# MAN(The simple engine)



## A.D.FROST (Sep 1, 2008)

What/When was the last MAN powered ship? now that all MAN engines are B&W's(Read)


----------



## makko (Jul 20, 2006)

An extract from a report by me which sets the time scale. As an aside, as far as I am aware, there are only three of these engines (two in Japan and one in Mexico) in a static electrical generation role.......

In 1980, following the purchase of Burmeister and Wain by MAN, all slow speed engine production was moved to Copenhagen and the ensuing combined research and design efforts culminated in the release of the MC series engine in 1982, featuring uniflow scavenging, a characteristic of B&W engines as opposed to the traditional cross flow employed in MAN engines. The engine range covers from 4 to 14 cylinders in 11 bore sizes from 260 to 1080 mm, compression ratios from 2.44 to 4.2:1 and engine speeds of 56 to 250 r.p.m. The engines are fully compliant with IMO requirements for NoX emissions.
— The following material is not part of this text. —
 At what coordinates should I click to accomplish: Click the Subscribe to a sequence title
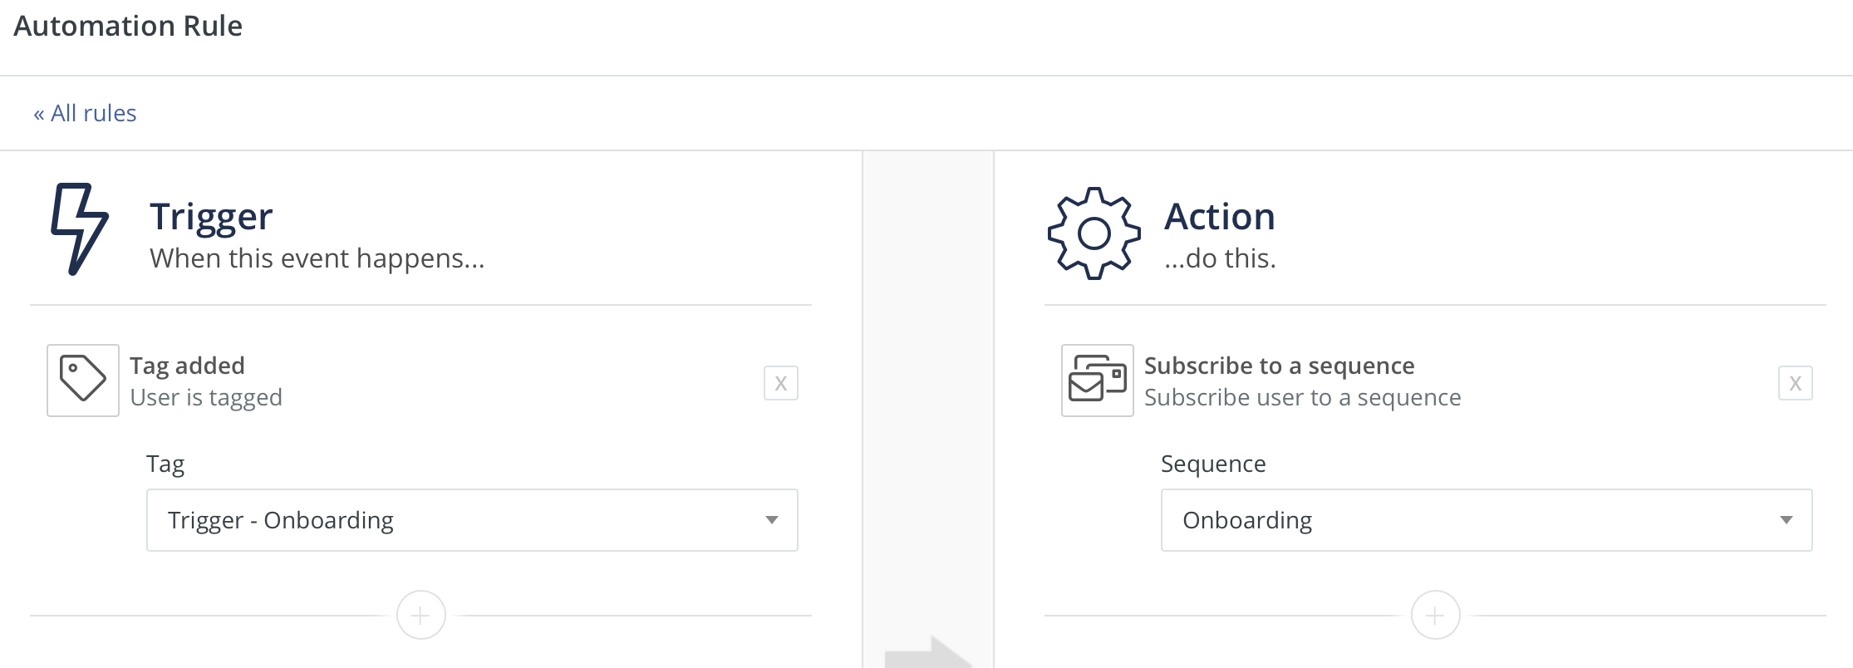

Unit 1 comprises a MAN B&W 10K90MC, two-stroke, single acting, slow speed diesel engine operating at 132 r.p.m. which is directly coupled to an Alstom generator with a maximum output capacity of 38.24MW at 13.8kV. 

The engine was manufactured under license by Manises in Valencia, Spain and features ten cylinders of 900mm bore, arranged in a fore and aft bank of five cylinders each, with the fuel pump camshaft drive chains located in the middle of the engine. The K designation indicates a short piston stroke. Fuel delivery in the MC engine is variable depending on engine speed and power requirements. At the time of the event under consideration, the engine had accrued 41,405 operating hours, having entered commercial service on 28th July 2005. 

So, I would say that the last full MAN engine was produced around 1982.

Rgds.
Dave


----------